What the task requires: In the listing, rewrite the stretch from the line containing "Where should I" through the line containing "point(37,319)", swapping "Disable" for "Enable" and keeping everything else as it is. Leave the pictures out of your answer.

Dataset excerpts:
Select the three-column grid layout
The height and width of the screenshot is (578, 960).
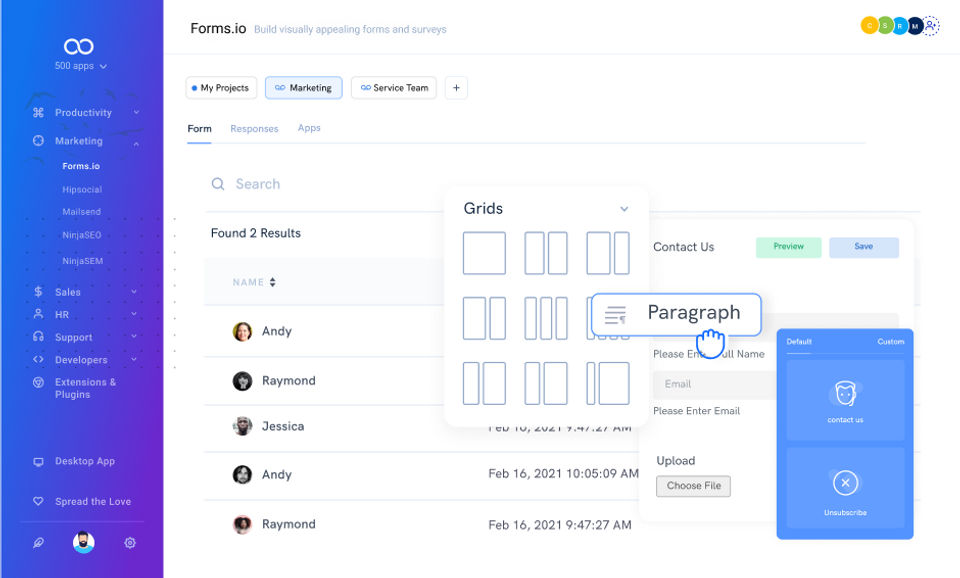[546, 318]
...
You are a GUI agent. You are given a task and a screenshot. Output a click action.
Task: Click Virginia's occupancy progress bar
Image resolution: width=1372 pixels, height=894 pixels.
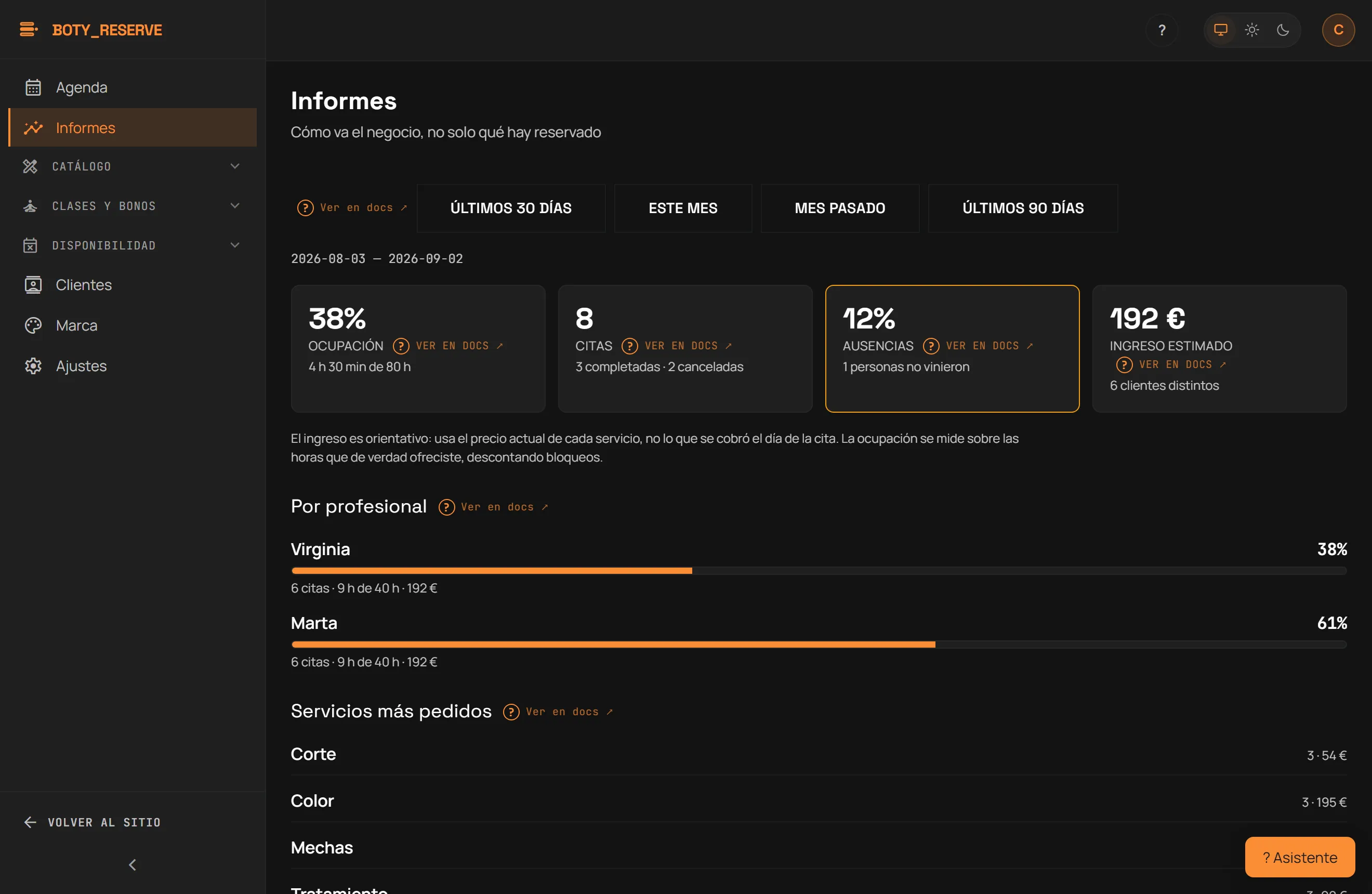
* * *
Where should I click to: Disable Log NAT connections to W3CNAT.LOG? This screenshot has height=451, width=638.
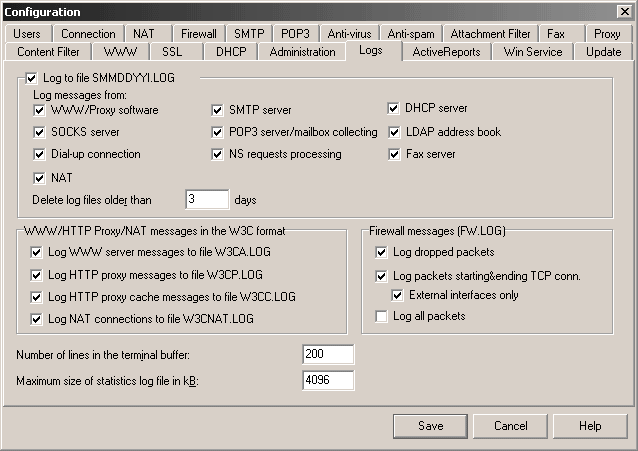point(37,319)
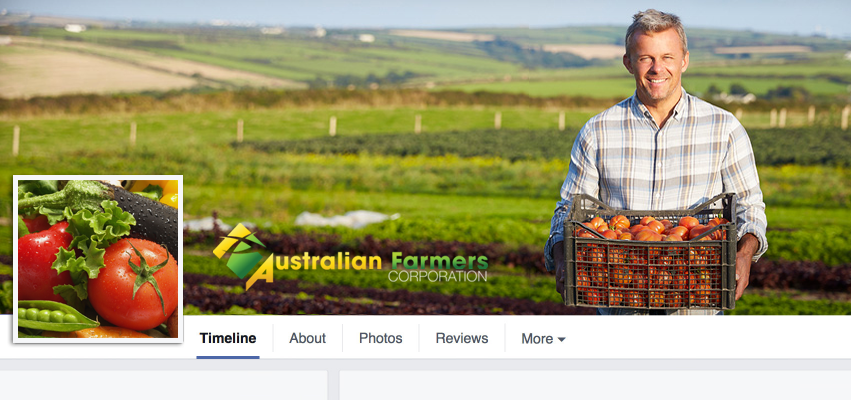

Task solution:
Where should I click to: Enable Log NAT connections to W3CNAT.LOG? This screenshot has height=451, width=638.
point(37,319)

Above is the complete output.